**What the exercise asks:** Give back exactly the stretch of data below from the line holding "Additional Terms for" through the line holding "News (48, 2346)", both ends included, and leave the remaining lines out.

**Data to use:**
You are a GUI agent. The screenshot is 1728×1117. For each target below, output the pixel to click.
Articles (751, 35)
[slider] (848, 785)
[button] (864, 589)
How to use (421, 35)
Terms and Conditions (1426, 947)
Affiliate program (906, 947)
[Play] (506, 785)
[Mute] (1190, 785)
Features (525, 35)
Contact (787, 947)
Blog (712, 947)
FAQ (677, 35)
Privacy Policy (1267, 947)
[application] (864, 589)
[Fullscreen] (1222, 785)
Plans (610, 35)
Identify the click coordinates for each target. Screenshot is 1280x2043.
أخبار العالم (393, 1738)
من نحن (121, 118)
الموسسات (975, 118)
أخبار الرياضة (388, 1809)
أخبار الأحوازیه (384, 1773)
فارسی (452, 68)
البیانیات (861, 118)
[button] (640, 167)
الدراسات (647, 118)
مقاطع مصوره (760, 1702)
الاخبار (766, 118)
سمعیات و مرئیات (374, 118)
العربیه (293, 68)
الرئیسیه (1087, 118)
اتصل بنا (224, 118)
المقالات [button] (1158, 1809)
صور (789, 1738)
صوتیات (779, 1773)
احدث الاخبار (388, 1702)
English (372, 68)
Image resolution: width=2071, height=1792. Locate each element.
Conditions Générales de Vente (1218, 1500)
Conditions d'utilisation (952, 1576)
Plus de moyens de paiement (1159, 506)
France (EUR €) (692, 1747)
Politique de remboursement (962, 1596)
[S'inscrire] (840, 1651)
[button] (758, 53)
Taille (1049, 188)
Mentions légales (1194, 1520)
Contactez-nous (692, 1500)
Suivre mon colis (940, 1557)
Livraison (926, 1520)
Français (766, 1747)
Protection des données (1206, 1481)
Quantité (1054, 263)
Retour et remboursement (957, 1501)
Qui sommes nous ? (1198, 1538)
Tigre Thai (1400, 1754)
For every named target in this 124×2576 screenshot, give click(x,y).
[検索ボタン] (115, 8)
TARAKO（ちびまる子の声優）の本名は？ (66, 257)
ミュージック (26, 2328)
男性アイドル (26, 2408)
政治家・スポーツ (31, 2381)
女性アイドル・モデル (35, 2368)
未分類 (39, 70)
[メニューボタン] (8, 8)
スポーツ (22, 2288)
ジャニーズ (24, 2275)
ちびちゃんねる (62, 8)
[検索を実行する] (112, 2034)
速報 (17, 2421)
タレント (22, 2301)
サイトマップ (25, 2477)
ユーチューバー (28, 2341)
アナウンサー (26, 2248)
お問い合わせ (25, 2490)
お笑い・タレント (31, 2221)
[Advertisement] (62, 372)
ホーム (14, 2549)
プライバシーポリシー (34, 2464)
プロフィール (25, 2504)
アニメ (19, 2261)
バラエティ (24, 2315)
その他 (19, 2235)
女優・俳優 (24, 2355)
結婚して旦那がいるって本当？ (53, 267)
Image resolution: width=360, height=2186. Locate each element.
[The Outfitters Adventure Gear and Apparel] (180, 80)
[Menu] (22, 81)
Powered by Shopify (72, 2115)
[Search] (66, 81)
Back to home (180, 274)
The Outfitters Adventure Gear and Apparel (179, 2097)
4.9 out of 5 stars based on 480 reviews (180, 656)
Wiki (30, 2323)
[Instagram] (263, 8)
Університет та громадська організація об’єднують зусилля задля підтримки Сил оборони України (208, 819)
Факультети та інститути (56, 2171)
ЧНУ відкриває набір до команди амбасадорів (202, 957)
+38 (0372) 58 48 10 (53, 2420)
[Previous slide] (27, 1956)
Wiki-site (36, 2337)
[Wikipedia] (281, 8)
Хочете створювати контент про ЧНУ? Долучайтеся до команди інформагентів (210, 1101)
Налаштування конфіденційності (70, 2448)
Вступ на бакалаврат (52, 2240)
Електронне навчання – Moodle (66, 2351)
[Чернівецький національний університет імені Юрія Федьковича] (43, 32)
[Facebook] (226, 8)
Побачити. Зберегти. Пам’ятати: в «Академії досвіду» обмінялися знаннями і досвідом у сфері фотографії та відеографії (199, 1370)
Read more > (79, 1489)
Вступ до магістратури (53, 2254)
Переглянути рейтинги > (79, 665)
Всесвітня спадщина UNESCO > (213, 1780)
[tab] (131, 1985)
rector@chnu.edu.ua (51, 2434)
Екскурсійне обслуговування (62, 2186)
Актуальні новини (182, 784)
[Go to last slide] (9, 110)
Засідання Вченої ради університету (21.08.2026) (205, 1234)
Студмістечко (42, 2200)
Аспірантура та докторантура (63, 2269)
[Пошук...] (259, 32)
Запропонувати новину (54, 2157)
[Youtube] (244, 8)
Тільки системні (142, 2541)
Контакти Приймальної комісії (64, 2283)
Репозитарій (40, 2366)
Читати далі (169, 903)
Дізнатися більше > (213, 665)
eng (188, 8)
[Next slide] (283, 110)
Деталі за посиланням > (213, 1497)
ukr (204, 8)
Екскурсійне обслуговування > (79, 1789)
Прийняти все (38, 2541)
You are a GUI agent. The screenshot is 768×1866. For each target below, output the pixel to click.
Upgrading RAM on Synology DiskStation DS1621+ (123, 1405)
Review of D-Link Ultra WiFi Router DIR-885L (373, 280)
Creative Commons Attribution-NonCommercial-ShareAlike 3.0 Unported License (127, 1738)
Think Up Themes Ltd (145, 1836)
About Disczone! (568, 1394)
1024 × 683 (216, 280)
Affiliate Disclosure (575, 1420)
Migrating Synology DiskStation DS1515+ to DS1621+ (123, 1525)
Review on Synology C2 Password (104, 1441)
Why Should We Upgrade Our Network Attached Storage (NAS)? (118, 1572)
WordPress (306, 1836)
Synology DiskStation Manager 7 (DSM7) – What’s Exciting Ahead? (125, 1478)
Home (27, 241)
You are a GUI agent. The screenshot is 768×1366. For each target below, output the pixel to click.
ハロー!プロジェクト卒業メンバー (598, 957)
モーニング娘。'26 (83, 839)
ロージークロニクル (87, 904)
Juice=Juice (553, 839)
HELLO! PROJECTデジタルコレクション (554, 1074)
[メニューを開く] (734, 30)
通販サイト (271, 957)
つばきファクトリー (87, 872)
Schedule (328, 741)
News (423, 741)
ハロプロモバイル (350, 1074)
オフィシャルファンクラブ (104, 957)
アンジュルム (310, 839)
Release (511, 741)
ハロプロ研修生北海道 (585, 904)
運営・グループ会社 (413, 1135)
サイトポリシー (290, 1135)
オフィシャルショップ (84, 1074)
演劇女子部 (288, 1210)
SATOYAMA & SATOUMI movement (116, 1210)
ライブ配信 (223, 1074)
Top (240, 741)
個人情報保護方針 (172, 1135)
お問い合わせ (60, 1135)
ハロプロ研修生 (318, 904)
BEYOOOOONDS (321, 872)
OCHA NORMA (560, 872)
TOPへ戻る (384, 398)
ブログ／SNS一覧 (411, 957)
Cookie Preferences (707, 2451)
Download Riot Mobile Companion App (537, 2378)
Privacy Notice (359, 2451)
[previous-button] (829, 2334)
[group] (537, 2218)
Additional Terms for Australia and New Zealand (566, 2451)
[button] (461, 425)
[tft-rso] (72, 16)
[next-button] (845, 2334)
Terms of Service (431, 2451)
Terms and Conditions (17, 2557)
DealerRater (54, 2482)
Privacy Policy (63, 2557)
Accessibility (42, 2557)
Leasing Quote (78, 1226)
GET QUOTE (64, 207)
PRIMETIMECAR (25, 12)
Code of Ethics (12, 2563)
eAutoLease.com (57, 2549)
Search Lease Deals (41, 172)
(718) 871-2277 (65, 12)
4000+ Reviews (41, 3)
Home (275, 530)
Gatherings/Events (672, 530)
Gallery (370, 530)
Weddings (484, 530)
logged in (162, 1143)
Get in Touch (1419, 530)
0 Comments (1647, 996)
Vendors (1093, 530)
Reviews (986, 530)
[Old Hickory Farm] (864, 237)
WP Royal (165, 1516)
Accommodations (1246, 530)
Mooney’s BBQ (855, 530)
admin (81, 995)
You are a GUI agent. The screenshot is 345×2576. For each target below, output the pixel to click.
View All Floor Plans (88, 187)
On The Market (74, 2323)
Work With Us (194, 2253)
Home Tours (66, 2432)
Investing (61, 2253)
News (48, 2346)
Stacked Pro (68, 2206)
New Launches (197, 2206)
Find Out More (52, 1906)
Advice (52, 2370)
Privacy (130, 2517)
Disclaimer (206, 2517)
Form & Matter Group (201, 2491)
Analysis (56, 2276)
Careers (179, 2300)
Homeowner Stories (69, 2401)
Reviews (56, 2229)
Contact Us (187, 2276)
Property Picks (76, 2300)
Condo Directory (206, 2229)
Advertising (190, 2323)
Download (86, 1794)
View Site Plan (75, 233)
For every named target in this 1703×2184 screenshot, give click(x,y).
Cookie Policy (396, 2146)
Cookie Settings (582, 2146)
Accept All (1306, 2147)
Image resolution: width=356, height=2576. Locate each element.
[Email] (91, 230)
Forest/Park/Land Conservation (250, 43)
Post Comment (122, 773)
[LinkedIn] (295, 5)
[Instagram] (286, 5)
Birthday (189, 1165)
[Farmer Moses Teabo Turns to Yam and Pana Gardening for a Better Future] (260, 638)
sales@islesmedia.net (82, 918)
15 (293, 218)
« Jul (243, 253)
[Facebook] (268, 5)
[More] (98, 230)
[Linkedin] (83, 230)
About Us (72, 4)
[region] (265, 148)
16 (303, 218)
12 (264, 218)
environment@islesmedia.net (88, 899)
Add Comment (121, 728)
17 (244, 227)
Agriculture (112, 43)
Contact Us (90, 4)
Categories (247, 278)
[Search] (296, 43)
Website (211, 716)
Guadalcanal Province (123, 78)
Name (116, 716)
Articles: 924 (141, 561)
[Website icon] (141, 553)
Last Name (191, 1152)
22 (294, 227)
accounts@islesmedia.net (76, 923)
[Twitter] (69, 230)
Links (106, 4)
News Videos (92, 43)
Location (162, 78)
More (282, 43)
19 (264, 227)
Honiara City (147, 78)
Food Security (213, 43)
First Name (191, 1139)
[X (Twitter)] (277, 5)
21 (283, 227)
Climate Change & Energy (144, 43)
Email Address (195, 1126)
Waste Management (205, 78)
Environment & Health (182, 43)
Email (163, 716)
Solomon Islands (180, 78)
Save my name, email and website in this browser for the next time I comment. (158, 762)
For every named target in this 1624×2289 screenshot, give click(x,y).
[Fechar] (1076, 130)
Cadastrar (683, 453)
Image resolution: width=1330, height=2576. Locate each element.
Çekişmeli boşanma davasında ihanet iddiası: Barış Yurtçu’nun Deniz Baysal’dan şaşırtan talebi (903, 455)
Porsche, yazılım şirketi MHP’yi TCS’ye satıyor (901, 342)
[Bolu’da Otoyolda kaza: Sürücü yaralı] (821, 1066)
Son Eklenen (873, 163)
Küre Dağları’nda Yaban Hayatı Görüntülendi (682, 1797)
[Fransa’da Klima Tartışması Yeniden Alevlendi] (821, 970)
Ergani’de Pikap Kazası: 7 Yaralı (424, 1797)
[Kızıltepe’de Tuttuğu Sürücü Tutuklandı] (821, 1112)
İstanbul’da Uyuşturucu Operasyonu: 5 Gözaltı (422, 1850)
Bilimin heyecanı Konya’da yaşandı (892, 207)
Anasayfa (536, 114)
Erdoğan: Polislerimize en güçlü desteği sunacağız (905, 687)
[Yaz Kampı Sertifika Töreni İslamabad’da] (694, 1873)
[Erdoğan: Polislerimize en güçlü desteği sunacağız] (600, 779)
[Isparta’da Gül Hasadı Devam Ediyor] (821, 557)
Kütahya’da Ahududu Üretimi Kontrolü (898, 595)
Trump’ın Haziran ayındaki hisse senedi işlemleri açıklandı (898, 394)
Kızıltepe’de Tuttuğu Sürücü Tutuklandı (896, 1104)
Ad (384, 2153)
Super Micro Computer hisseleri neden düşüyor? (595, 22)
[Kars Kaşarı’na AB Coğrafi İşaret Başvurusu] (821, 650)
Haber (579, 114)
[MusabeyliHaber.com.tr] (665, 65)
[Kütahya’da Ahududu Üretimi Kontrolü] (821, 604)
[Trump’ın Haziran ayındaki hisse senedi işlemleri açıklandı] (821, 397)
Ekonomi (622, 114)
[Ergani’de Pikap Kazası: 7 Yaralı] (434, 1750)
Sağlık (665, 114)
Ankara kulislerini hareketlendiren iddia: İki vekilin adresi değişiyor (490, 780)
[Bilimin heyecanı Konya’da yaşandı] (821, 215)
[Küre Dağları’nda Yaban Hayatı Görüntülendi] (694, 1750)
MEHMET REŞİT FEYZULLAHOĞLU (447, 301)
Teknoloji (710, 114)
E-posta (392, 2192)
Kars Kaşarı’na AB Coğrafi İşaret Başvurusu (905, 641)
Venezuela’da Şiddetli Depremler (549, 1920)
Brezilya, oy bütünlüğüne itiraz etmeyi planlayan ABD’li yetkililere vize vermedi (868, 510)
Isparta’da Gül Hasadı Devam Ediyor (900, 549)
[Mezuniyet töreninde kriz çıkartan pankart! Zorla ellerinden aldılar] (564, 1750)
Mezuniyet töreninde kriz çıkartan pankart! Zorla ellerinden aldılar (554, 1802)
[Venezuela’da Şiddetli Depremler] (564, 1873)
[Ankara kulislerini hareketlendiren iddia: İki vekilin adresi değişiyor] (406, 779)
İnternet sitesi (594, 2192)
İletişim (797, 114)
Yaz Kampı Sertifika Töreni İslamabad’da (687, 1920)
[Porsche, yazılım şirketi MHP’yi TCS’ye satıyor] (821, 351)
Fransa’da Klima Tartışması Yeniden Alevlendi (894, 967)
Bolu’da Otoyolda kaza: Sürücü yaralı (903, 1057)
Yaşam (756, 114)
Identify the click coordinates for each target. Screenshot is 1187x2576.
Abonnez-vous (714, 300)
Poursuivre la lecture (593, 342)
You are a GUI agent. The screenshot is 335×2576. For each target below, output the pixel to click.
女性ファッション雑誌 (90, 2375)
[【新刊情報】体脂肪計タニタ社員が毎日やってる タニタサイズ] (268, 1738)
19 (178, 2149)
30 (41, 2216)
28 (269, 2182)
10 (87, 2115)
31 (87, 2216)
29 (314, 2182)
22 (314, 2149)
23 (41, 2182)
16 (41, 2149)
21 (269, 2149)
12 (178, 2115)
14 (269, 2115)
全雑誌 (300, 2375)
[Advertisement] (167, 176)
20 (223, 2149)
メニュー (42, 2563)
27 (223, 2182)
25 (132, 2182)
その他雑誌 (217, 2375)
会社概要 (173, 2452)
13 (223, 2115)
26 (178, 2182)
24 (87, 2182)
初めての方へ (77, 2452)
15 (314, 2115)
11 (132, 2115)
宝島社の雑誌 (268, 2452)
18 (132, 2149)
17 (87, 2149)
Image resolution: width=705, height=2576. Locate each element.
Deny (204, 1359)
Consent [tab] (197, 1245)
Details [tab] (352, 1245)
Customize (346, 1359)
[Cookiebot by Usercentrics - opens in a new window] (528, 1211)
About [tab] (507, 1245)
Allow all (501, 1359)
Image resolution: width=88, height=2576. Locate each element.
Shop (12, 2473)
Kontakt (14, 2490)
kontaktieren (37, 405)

**Answer:**
Additional Terms for Australia and New Zealand (566, 2451)
[button] (461, 425)
[tft-rso] (72, 16)
[next-button] (845, 2334)
Terms of Service (431, 2451)
Terms and Conditions (17, 2557)
DealerRater (54, 2482)
Privacy Policy (63, 2557)
Accessibility (42, 2557)
Leasing Quote (78, 1226)
GET QUOTE (64, 207)
PRIMETIMECAR (25, 12)
Code of Ethics (12, 2563)
eAutoLease.com (57, 2549)
Search Lease Deals (41, 172)
(718) 871-2277 (65, 12)
4000+ Reviews (41, 3)
Home (275, 530)
Gatherings/Events (672, 530)
Gallery (370, 530)
Weddings (484, 530)
logged in (162, 1143)
Get in Touch (1419, 530)
0 Comments (1647, 996)
Vendors (1093, 530)
Reviews (986, 530)
[Old Hickory Farm] (864, 237)
WP Royal (165, 1516)
Accommodations (1246, 530)
Mooney’s BBQ (855, 530)
admin (81, 995)
You are a GUI agent. The screenshot is 345×2576. For each target below, output the pixel to click.
View All Floor Plans (88, 187)
On The Market (74, 2323)
Work With Us (194, 2253)
Home Tours (66, 2432)
Investing (61, 2253)
News (48, 2346)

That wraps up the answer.